REQUIREMENTS: Copy the data verbatim, starting at the line containing "This screenshot has width=1329, height=810." and continuing through the end of the data, both ends included. Leave the pictures out of your answer.

---

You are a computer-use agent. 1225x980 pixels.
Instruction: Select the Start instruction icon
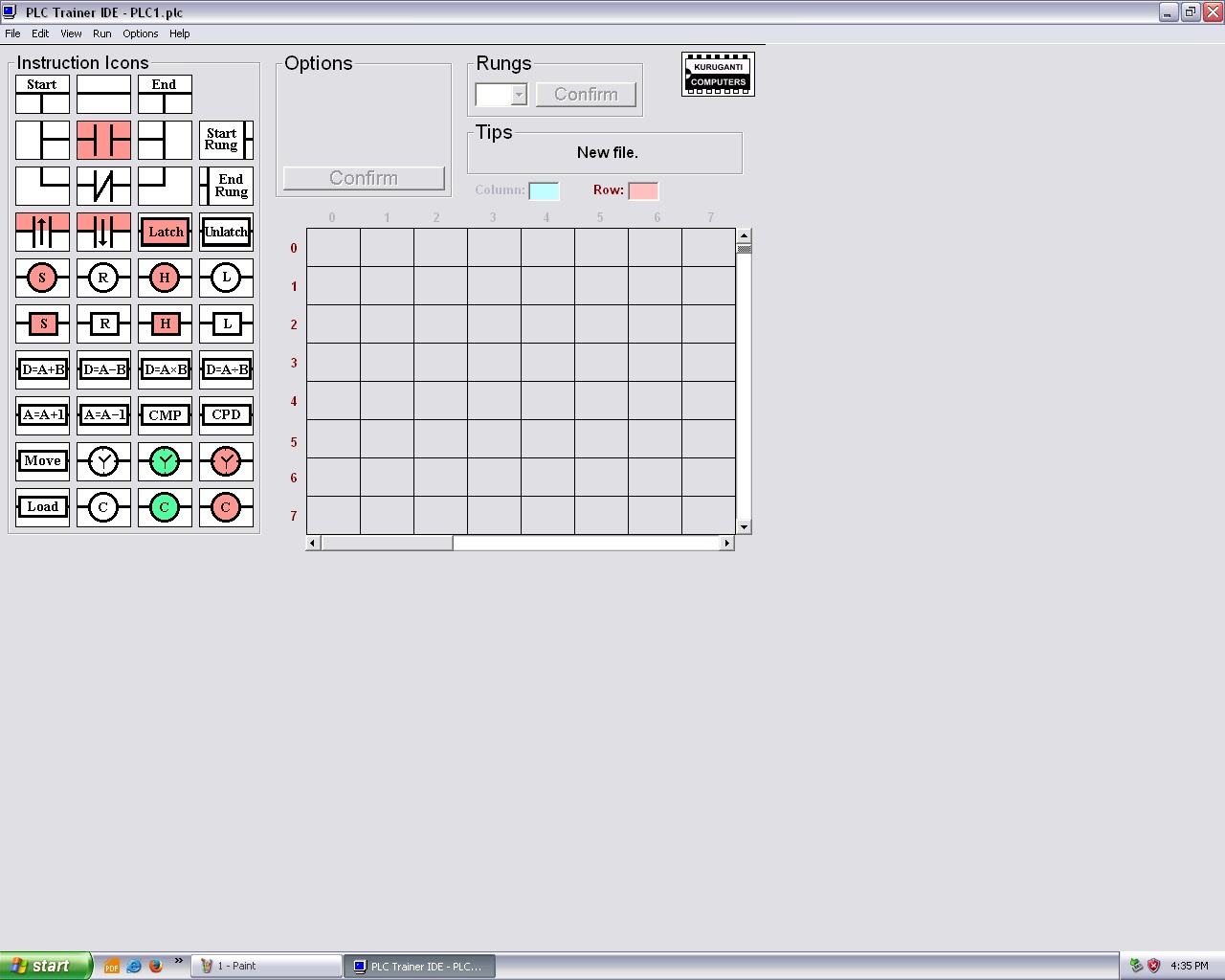tap(42, 94)
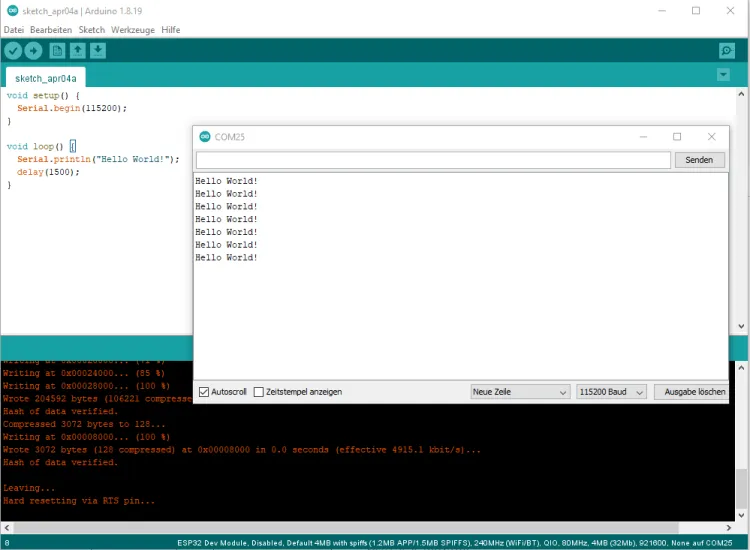Disable the Autoscroll checkbox

pos(204,392)
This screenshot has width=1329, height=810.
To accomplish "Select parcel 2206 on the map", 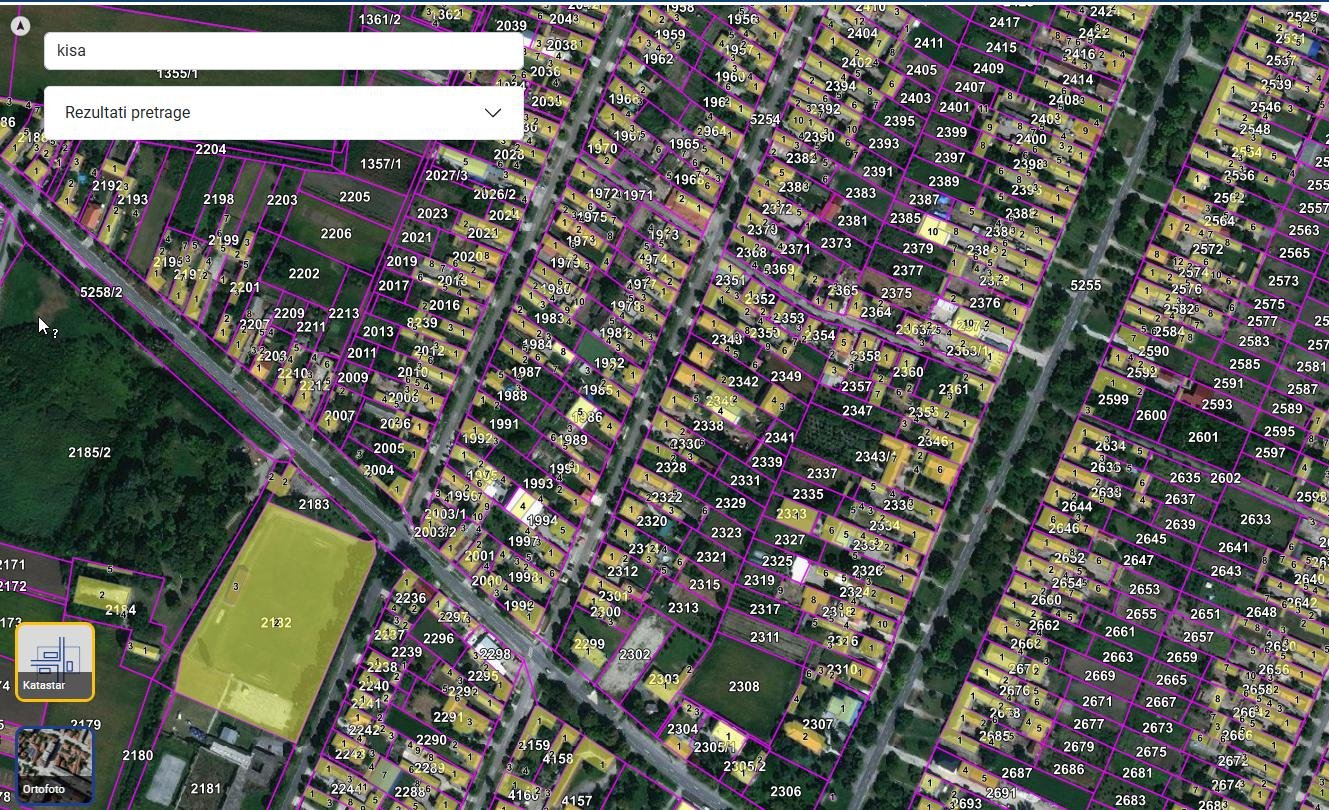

---

EXERCISE ANSWER:
This screenshot has width=1329, height=810.
To accomplish "Select parcel 2206 on the map", 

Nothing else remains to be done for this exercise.